Finding Fossils in the Literature
Student Capstone Project
Neotoma is an open source and community-led database that houses paleoecology data. Data includes the location and age of fossil sites, the species found and descriptive information about the site. The database gets used to study past environmental changes and to help predict and evaluate future climate change scenarios.
The process of data entry can often be a barrier for data submission. In addition, many published records are never submitted to the database. Neotoma worked with a group of UBC Master of Data Science Vancouver students to develop a full-text journal search using NLP tools to identify potential records for submission to Neotoma, and to extract relevant data from the journal articles. This data could then be displayed through a dashboard and a human-in-the-loop system to help refine the system.
The ideal outcome for Neotoma would be for all new paleoecology research from around the world to get uploaded to Neotoma. Neotoma is a global database, but not all researchers know about it, or are aware that their research is relevant for the database.
To work towards the ideal outcome, the team developed three data products. The first one is the Article Relevance Predictor that will determine the relevancy of articles.
The Article Relevance Predictor monitored any new additions to the xDD API Article Repository. These new articles are then queried with the CrossRef AP to gather the articles metadata such as title, author, abstract, etc.… These then became candidate features for the classification model. For their training data, Neotoma supplied a list of almost 4500 articles that comprised of some non-relevant (3523) and relevant (911) articles from the Neotoma database.
The students tried several supervised learning classification models and determined the Logistic Regression model had the best recall (96.5%) and precision (85.2%). This model used 666 test samples and discovered 138 were correctly identified as relevant with 5 false positives and 24 false negatives. The students also ran the pipeline against real world data and among the 5000 most recent articles on the xDD API, 21 were identified as relevant. These relevant titles were passed on to the next stage for fossil extraction.
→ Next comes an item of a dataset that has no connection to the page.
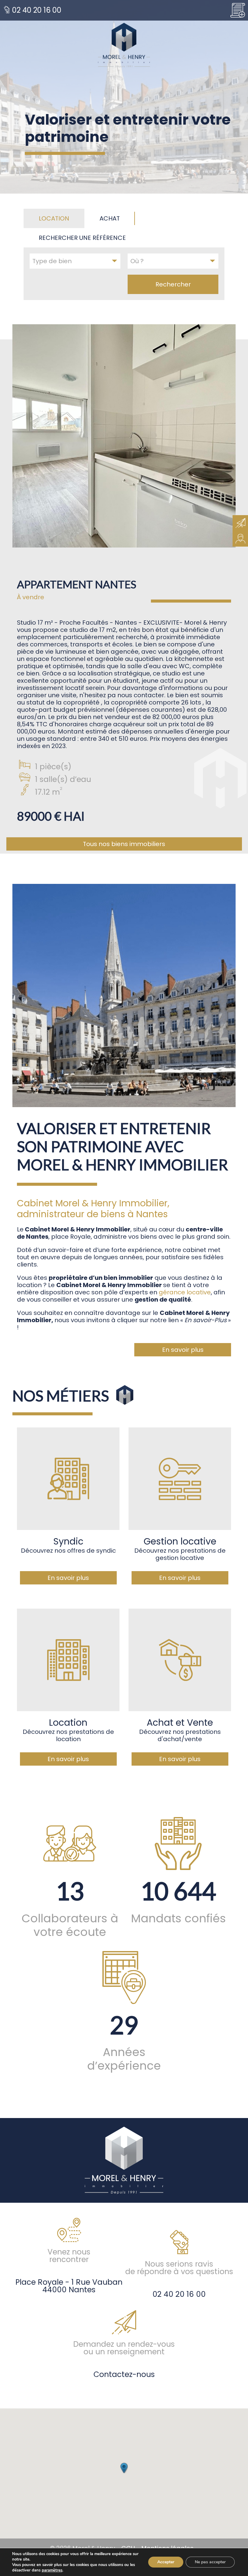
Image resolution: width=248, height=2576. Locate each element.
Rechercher (173, 284)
The Fossil Data Extraction model used the relevant publications and extracted data entities that are considered critical metadata for Neotoma (site name and coordinates, geographic region, taxonomy, altitude, fossil ages, and the emails of the authors). To do this the team created a labelling pipeline to tag 40 articles (~300k words, ~11k entities) then trained multiple state of the art transformer-based models to extract the custom entities. The final model was able to extract ~80% of the known entities within the test set of labelled articles.
Once data has been extracted, it is moved to the Data Review Tool, an interactive dashboard that shows articles ready to be reviewed, articles that have been reviewed and articles not relevant to Neotoma. The extracted entities are reviewed and any corrections are made while having the actual sentences the entity appeared in as reference for the reviewer. If an article is not deemed relevant, users can mark it as irrelevant when reviewing the article. Any article deemed relevant and subsequently reviewed then gets its data added to Neotoma.
As a result of the team’s pipeline, they were able to increase access to Neotoma, reduced the time spent on data uploads, grow the Neotoma community and provide new opportunities for future funding.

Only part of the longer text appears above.